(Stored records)
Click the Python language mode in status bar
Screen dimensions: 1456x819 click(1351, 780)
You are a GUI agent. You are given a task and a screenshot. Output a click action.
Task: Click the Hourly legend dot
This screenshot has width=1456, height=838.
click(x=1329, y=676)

### Your task
Reproduce all of the records exactly.

### Response to the task
Click the Python language mode in status bar
Screen dimensions: 1456x819 click(1351, 780)
You are a GUI agent. You are given a task and a screenshot. Output a click action.
Task: Click the Hourly legend dot
This screenshot has width=1456, height=838.
click(x=1329, y=676)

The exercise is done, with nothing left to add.